_REQUIREMENTS_.
Turn the material below into a numbered list, leaving out any blank lines.

━━━━━ DATA LINES ━━━━━

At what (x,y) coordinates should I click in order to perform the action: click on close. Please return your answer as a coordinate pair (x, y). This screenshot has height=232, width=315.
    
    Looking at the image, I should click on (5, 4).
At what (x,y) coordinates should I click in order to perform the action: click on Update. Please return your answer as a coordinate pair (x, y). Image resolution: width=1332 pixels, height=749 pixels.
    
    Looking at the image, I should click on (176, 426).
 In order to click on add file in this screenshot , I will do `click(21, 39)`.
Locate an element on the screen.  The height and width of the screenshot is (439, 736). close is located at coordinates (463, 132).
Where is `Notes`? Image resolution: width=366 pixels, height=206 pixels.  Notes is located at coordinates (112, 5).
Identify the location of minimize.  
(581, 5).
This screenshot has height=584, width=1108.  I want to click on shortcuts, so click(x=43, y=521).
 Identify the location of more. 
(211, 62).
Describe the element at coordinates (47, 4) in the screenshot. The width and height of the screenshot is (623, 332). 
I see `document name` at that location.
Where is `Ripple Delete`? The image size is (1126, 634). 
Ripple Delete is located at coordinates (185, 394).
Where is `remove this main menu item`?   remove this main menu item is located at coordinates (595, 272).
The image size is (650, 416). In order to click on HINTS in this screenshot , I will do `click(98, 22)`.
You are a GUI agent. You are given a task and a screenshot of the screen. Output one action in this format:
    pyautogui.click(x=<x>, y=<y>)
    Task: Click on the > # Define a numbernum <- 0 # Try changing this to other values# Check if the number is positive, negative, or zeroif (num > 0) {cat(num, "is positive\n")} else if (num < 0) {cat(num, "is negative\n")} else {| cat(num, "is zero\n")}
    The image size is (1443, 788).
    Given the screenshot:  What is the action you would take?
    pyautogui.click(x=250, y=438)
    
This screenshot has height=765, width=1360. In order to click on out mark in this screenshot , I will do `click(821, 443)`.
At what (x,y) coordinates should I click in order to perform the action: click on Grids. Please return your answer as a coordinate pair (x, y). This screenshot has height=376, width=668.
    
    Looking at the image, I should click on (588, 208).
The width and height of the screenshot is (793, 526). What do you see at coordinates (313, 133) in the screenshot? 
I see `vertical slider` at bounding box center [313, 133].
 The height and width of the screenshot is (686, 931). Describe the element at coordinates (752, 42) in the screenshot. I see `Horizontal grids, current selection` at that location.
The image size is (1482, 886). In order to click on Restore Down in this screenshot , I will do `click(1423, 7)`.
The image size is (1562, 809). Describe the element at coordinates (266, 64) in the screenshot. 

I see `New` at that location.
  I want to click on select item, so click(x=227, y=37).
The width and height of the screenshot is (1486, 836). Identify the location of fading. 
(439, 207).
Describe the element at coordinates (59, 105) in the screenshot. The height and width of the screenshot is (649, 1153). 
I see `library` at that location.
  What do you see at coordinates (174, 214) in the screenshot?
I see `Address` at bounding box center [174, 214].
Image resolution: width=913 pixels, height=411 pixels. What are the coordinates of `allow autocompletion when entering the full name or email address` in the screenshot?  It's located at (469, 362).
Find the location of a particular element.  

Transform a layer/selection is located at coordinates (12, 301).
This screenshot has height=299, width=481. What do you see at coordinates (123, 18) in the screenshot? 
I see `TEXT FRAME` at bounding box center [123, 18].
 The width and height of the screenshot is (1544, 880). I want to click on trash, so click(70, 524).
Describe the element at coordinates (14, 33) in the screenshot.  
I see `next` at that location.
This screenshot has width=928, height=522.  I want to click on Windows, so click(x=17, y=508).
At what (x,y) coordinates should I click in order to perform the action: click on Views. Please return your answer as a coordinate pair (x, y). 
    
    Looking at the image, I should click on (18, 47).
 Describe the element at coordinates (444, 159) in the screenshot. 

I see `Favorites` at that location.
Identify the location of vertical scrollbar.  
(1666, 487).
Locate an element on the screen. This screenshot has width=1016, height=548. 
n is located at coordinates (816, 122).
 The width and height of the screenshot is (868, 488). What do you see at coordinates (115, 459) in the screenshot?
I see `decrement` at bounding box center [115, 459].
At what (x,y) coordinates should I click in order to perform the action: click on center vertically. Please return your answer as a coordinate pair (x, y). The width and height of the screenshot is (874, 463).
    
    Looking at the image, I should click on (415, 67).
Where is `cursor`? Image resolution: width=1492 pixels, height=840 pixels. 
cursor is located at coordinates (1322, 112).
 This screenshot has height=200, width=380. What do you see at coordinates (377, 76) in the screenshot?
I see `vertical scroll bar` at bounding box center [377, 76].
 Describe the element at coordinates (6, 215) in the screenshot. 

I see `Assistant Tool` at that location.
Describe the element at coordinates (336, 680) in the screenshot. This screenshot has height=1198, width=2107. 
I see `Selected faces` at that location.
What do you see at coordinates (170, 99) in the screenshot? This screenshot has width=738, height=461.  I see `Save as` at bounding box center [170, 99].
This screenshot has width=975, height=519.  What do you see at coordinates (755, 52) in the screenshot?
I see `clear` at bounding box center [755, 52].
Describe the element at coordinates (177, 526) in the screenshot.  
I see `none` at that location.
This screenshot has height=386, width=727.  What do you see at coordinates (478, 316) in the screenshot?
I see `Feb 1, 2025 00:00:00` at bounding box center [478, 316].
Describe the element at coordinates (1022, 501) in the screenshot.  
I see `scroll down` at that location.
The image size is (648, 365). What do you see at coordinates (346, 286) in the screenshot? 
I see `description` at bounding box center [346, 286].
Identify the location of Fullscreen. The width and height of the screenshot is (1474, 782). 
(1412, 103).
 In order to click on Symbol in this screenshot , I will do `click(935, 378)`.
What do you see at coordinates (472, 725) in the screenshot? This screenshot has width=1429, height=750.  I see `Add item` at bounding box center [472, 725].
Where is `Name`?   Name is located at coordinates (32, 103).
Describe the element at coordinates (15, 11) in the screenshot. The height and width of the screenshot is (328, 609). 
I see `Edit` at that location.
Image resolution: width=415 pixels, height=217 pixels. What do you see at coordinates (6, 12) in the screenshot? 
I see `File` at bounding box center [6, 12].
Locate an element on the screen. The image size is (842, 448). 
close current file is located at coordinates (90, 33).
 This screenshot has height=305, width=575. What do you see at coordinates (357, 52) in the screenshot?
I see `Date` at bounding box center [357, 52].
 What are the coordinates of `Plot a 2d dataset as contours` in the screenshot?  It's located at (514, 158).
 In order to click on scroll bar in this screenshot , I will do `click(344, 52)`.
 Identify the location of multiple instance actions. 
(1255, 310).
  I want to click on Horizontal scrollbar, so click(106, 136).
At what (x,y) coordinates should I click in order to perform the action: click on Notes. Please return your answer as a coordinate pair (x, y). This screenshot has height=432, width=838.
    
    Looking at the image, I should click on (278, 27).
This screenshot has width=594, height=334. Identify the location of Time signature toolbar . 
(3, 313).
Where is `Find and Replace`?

━━━━━

_EXERCISE RESULT_.
1. At what (x,y) coordinates should I click in order to perform the action: click on close. Please return your answer as a coordinate pair (x, y). This screenshot has height=232, width=315.
2.     Looking at the image, I should click on (5, 4).
3. At what (x,y) coordinates should I click in order to perform the action: click on Update. Please return your answer as a coordinate pair (x, y). Image resolution: width=1332 pixels, height=749 pixels.
4.     Looking at the image, I should click on (176, 426).
5.  In order to click on add file in this screenshot , I will do `click(21, 39)`.
6. Locate an element on the screen.  The height and width of the screenshot is (439, 736). close is located at coordinates (463, 132).
7. Where is `Notes`? Image resolution: width=366 pixels, height=206 pixels.  Notes is located at coordinates (112, 5).
8. Identify the location of minimize.  
9. (581, 5).
10. This screenshot has height=584, width=1108.  I want to click on shortcuts, so click(x=43, y=521).
11.  Identify the location of more. 
12. (211, 62).
13. Describe the element at coordinates (47, 4) in the screenshot. The width and height of the screenshot is (623, 332). 
14. I see `document name` at that location.
15. Where is `Ripple Delete`? The image size is (1126, 634). 
16. Ripple Delete is located at coordinates (185, 394).
17. Where is `remove this main menu item`?   remove this main menu item is located at coordinates (595, 272).
18. The image size is (650, 416). In order to click on HINTS in this screenshot , I will do `click(98, 22)`.
19. You are a GUI agent. You are given a task and a screenshot of the screen. Output one action in this format:
20.     pyautogui.click(x=<x>, y=<y>)
21.     Task: Click on the > # Define a numbernum <- 0 # Try changing this to other values# Check if the number is positive, negative, or zeroif (num > 0) {cat(num, "is positive\n")} else if (num < 0) {cat(num, "is negative\n")} else {| cat(num, "is zero\n")}
22.     The image size is (1443, 788).
23.     Given the screenshot:  What is the action you would take?
24.     pyautogui.click(x=250, y=438)
25. This screenshot has height=765, width=1360. In order to click on out mark in this screenshot , I will do `click(821, 443)`.
26. At what (x,y) coordinates should I click in order to perform the action: click on Grids. Please return your answer as a coordinate pair (x, y). This screenshot has height=376, width=668.
27.     Looking at the image, I should click on (588, 208).
28. The width and height of the screenshot is (793, 526). What do you see at coordinates (313, 133) in the screenshot? 
29. I see `vertical slider` at bounding box center [313, 133].
30.  The height and width of the screenshot is (686, 931). Describe the element at coordinates (752, 42) in the screenshot. I see `Horizontal grids, current selection` at that location.
31. The image size is (1482, 886). In order to click on Restore Down in this screenshot , I will do `click(1423, 7)`.
32. The image size is (1562, 809). Describe the element at coordinates (266, 64) in the screenshot. 
33. I see `New` at that location.
34.   I want to click on select item, so click(x=227, y=37).
35. The width and height of the screenshot is (1486, 836). Identify the location of fading. 
36. (439, 207).
37. Describe the element at coordinates (59, 105) in the screenshot. The height and width of the screenshot is (649, 1153). 
38. I see `library` at that location.
39.   What do you see at coordinates (174, 214) in the screenshot?
40. I see `Address` at bounding box center [174, 214].
41. Image resolution: width=913 pixels, height=411 pixels. What are the coordinates of `allow autocompletion when entering the full name or email address` in the screenshot?  It's located at (469, 362).
42. Find the location of a particular element.  
43. Transform a layer/selection is located at coordinates (12, 301).
44. This screenshot has height=299, width=481. What do you see at coordinates (123, 18) in the screenshot? 
45. I see `TEXT FRAME` at bounding box center [123, 18].
46.  The width and height of the screenshot is (1544, 880). I want to click on trash, so click(70, 524).
47. Describe the element at coordinates (14, 33) in the screenshot.  
48. I see `next` at that location.
49. This screenshot has width=928, height=522.  I want to click on Windows, so click(x=17, y=508).
50. At what (x,y) coordinates should I click in order to perform the action: click on Views. Please return your answer as a coordinate pair (x, y). 
51.     Looking at the image, I should click on (18, 47).
52.  Describe the element at coordinates (444, 159) in the screenshot. 
53. I see `Favorites` at that location.
54. Identify the location of vertical scrollbar.  
55. (1666, 487).
56. Locate an element on the screen. This screenshot has width=1016, height=548. 
57. n is located at coordinates (816, 122).
58.  The width and height of the screenshot is (868, 488). What do you see at coordinates (115, 459) in the screenshot?
59. I see `decrement` at bounding box center [115, 459].
60. At what (x,y) coordinates should I click in order to perform the action: click on center vertically. Please return your answer as a coordinate pair (x, y). The width and height of the screenshot is (874, 463).
61.     Looking at the image, I should click on (415, 67).
62. Where is `cursor`? Image resolution: width=1492 pixels, height=840 pixels. 
63. cursor is located at coordinates (1322, 112).
64.  This screenshot has height=200, width=380. What do you see at coordinates (377, 76) in the screenshot?
65. I see `vertical scroll bar` at bounding box center [377, 76].
66.  Describe the element at coordinates (6, 215) in the screenshot. 
67. I see `Assistant Tool` at that location.
68. Describe the element at coordinates (336, 680) in the screenshot. This screenshot has height=1198, width=2107. 
69. I see `Selected faces` at that location.
70. What do you see at coordinates (170, 99) in the screenshot? This screenshot has width=738, height=461.  I see `Save as` at bounding box center [170, 99].
71. This screenshot has width=975, height=519.  What do you see at coordinates (755, 52) in the screenshot?
72. I see `clear` at bounding box center [755, 52].
73. Describe the element at coordinates (177, 526) in the screenshot.  
74. I see `none` at that location.
75. This screenshot has height=386, width=727.  What do you see at coordinates (478, 316) in the screenshot?
76. I see `Feb 1, 2025 00:00:00` at bounding box center [478, 316].
77. Describe the element at coordinates (1022, 501) in the screenshot.  
78. I see `scroll down` at that location.
79. The image size is (648, 365). What do you see at coordinates (346, 286) in the screenshot? 
80. I see `description` at bounding box center [346, 286].
81. Identify the location of Fullscreen. The width and height of the screenshot is (1474, 782). 
82. (1412, 103).
83.  In order to click on Symbol in this screenshot , I will do `click(935, 378)`.
84. What do you see at coordinates (472, 725) in the screenshot? This screenshot has width=1429, height=750.  I see `Add item` at bounding box center [472, 725].
85. Where is `Name`?   Name is located at coordinates (32, 103).
86. Describe the element at coordinates (15, 11) in the screenshot. The height and width of the screenshot is (328, 609). 
87. I see `Edit` at that location.
88. Image resolution: width=415 pixels, height=217 pixels. What do you see at coordinates (6, 12) in the screenshot? 
89. I see `File` at bounding box center [6, 12].
90. Locate an element on the screen. The image size is (842, 448). 
91. close current file is located at coordinates (90, 33).
92.  This screenshot has height=305, width=575. What do you see at coordinates (357, 52) in the screenshot?
93. I see `Date` at bounding box center [357, 52].
94.  What are the coordinates of `Plot a 2d dataset as contours` in the screenshot?  It's located at (514, 158).
95.  In order to click on scroll bar in this screenshot , I will do `click(344, 52)`.
96.  Identify the location of multiple instance actions. 
97. (1255, 310).
98.   I want to click on Horizontal scrollbar, so click(106, 136).
99. At what (x,y) coordinates should I click in order to perform the action: click on Notes. Please return your answer as a coordinate pair (x, y). This screenshot has height=432, width=838.
100.     Looking at the image, I should click on (278, 27).
101. This screenshot has width=594, height=334. Identify the location of Time signature toolbar . 
102. (3, 313).
103. Where is `Find and Replace`?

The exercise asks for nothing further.